** START TEXT **

When creating a Revocable Living Trust it is important to carefully choose who will administer the assets of the trust. The party or parties responsible for ensuring that the instructions found in the trust document are followed is called the Trustee. In most estate plans, it is common for a Revocable Living Trust to be structured so that the Trustors, the creators of the trust, serve as the Trustees throughout their lives. Upon their deaths or incapacity, it is not uncommon for a child to be named as the Successor Trustee of the various trusts established under the document. Although this may be a wise choice in many circumstances, it is important to consider all the complications that may arise when a child is selected for such a significant role.
Unintended Adverse Taxation to the Trustee
No Ascertainable Standard
Take caution when naming a child as the Trustee of a trust where the child-Trustee is also a beneficiary. If broad discretion is given to the child, as Trustee, to distribute trust assets to beneficiaries, that discretion will cause the trust assets to be taxed in the child’s estate upon his or her death. Because the distributions are not based upon what is termed an “ascertainable standard,” the power will be treated as a “General Power of Appointment” which causes the trust to be taxed in the child’s estate as if he or she owned it. Therefore, trust terms must be carefully crafted when naming a child as Trustee.
A simple way of avoiding this dilemma is to limit the child-Trustee’s discretion in the trust agreement by an ascertainable standard. Traditional ascertainable standards include distributions of income and principal for a beneficiary’s health, education, maintenance and support (“HEMS”). Although the child’s discretion over the trust assets are limited under these standards, most people find that sufficient access still remains.
Another way of preventing the trust assets from being treated as being owned by the child and taxed in the child’s estate, while still naming the child as the Trustee over a trust in which he or she remains as a beneficiary, is to name a Special Co-Trustee. This is an independent third party who holds any Trustee powers that would cause adverse tax consequences if held by the child-Trustee. Although the child’s role as Trustee would be minimized by having to relinquish the power to distribute trust assets to himself or herself, the child-Trustee can still perform other non-controversial acts as Trustee, such as making distributions to the other trust beneficiaries.

** END TEXT **
** START PROVIDED INFORMATION **

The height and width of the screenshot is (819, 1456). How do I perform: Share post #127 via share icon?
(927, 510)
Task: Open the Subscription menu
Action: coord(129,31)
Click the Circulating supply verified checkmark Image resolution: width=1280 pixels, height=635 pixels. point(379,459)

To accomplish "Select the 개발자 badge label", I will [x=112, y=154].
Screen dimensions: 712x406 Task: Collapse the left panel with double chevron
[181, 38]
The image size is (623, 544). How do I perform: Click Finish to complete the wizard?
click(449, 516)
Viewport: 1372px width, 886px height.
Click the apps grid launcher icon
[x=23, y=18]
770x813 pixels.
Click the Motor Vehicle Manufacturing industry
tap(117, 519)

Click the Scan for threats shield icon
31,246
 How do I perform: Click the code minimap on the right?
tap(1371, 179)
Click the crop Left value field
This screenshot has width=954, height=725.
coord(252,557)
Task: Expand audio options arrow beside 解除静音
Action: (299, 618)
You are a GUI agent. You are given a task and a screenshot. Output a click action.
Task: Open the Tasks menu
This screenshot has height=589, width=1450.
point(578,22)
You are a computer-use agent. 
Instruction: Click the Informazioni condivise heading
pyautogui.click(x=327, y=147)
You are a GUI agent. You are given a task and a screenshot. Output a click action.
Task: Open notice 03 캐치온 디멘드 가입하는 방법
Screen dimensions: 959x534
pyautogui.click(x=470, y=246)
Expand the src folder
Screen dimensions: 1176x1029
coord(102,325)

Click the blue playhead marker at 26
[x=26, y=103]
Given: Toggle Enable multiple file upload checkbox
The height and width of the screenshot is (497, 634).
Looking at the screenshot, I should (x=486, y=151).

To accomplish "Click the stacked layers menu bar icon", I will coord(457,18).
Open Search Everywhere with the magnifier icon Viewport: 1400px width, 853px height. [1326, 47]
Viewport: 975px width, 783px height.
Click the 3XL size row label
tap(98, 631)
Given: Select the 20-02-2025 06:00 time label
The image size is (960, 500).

** END PROVIDED INFORMATION **

**BRIEF 1**
Decide whether each statement agrees with the trust text: (a) in most estate plans, the Trustors serve as the Trustees throughout their lives; (b) a Special Co-Trustee is one of the trust beneficiaries; (c) "HEMS" refers to health, education, maintenance and support. For each, answer yes or no and quote the deciding words of the trust text.
**BRIEF 2**
Rewrite the part of the trust text that opens with the words containing "Another way of" and closes with "other trust beneficiaries.", substituting "Independent Trustee" for "Special Co-Trustee".
Rely only on the trust text for your answers.

**CORRECT OUTPUT 1**
(a) Yes: "it is common for a Revocable Living Trust to be structured so that the Trustors, the creators of the trust, serve as the Trustees throughout their lives"
(b) No: "This is an independent third party who holds any Trustee powers that would cause adverse tax consequences if held by the child-Trustee"
(c) Yes: "health, education, maintenance and support (“HEMS”)"

**CORRECT OUTPUT 2**
Another way of preventing the trust assets from being treated as being owned by the child and taxed in the child’s estate, while still naming the child as the Trustee over a trust in which he or she remains as a beneficiary, is to name a Independent Trustee. This is an independent third party who holds any Trustee powers that would cause adverse tax consequences if held by the child-Trustee. Although the child’s role as Trustee would be minimized by having to relinquish the power to distribute trust assets to himself or herself, the child-Trustee can still perform other non-controversial acts as Trustee, such as making distributions to the other trust beneficiaries.